The phospholipid-binding and immunochemical properties of amidinated, guanidinated and acetylated apolipoprotein A-II

To determine the importance of lysine groups in the sites for lipid-protein interaction and antigenic reactivity, reduced, carboxymethylated apoliprotein A-II and apolipoprotein A-II were modified by either amidination, guanidination or acetylation. The conformation, phospholipid-binding properties and immunochemical reactivity of each derivative were then determined. Retaining the positive charges on CM-apolipoprotein A-II by either amidination or guanidination had little or no effect on the conformation of the apoprotein; each had approximately 35% α-helical structure in the absence of dimyristoylphosphatidylcholine (DMPC) and 68% in the presence. In the absence of lipid, acetylated apolipoprotein A-II contained 17% α-helicity; the α-helicity of the protein increased to 48% in the presence of DMPC. Furthermore, each derivative formed complexes with vesicles of DMPC which are similar to that of CM-apolipoprotein A-II. The molar ratio of DMPC to protein for CM-apolipoprotein A-II, amidinated apolipoprotein A-II, guanidinated apolipoprotein A-II and acetylated apolipoprotein A-II were 43, 52, 62, and 69: 1 respectively.
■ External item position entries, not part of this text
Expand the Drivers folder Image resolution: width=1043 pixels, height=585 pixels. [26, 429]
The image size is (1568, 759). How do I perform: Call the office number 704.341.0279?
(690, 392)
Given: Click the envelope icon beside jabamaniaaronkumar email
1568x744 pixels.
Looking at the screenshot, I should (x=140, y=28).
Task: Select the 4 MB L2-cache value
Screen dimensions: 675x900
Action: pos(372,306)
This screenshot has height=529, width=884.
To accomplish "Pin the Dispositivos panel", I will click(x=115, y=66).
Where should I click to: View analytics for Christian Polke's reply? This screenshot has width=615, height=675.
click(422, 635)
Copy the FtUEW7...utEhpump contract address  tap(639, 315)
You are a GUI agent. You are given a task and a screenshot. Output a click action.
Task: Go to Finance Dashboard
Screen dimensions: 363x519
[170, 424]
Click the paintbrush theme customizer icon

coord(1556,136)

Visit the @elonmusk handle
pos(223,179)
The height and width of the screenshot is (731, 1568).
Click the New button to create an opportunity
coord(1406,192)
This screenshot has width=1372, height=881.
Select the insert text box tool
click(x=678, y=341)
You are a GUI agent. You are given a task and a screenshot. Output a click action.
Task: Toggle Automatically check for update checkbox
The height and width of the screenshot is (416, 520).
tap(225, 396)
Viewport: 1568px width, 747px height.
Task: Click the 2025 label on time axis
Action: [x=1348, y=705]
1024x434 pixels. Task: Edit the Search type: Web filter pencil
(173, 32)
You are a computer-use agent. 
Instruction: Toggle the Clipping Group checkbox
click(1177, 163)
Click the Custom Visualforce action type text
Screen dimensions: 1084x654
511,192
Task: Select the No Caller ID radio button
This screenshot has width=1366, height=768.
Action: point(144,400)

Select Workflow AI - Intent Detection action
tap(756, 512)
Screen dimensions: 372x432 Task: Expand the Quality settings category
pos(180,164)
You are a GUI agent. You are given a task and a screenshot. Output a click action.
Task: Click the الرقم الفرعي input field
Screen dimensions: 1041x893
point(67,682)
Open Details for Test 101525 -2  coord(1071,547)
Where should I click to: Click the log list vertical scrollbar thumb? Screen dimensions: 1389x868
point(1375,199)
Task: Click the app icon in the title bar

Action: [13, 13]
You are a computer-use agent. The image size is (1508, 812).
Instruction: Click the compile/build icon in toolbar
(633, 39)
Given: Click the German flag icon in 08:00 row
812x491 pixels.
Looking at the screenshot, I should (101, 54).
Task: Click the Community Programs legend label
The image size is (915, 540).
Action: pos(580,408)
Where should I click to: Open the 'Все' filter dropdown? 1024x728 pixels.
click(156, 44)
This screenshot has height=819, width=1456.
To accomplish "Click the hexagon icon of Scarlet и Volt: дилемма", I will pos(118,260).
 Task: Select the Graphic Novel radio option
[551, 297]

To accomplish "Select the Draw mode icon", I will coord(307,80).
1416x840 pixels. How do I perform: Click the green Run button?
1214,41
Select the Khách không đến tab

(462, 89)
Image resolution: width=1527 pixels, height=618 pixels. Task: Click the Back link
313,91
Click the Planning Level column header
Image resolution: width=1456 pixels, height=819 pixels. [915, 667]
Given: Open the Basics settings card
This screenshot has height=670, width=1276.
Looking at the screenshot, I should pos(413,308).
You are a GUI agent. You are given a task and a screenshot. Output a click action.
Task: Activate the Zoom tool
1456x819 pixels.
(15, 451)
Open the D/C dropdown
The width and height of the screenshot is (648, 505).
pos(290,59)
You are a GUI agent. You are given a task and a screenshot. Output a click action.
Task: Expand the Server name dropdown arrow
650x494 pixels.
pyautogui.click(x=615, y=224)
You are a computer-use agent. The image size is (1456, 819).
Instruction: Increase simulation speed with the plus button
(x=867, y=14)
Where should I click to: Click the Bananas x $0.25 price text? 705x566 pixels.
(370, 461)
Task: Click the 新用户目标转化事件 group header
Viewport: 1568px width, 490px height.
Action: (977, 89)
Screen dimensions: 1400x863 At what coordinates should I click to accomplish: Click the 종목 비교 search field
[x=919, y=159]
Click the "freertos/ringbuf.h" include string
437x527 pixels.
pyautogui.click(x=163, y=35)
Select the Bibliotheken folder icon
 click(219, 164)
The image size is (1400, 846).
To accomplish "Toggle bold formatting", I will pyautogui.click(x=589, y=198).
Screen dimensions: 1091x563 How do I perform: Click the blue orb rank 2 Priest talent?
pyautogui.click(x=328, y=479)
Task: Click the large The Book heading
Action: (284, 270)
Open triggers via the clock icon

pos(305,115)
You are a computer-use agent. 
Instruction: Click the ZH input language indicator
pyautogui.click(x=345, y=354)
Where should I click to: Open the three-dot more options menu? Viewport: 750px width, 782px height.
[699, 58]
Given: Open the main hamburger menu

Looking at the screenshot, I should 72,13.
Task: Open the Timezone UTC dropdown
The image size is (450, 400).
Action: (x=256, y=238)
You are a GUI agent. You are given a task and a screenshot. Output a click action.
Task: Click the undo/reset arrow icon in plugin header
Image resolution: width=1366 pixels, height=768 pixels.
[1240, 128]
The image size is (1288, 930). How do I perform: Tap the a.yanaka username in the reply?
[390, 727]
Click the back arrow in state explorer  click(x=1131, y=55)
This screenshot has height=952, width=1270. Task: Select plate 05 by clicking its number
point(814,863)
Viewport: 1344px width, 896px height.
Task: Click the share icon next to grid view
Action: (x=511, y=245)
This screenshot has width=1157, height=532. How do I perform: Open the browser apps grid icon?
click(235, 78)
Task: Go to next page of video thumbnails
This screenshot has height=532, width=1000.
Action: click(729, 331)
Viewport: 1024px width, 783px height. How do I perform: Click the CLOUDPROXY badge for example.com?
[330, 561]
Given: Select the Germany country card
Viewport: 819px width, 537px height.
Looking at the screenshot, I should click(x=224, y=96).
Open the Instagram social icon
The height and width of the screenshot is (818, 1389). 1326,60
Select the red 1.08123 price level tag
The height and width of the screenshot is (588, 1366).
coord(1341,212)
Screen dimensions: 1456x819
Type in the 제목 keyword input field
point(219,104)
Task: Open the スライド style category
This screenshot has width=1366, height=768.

By quantitative radioimmunoassay, the immunoreactivity of CM-apolipoprotein A-II and its amidinated, guanidinated and acetylated derivatives were indistinguishable. Based on these results, we conclude that retaining the positive charges by amidination or guanidination or neutralizing the positive charge by acetylation does not affect the lipid-binding or immunochemical properties of apolipoprotein A-II.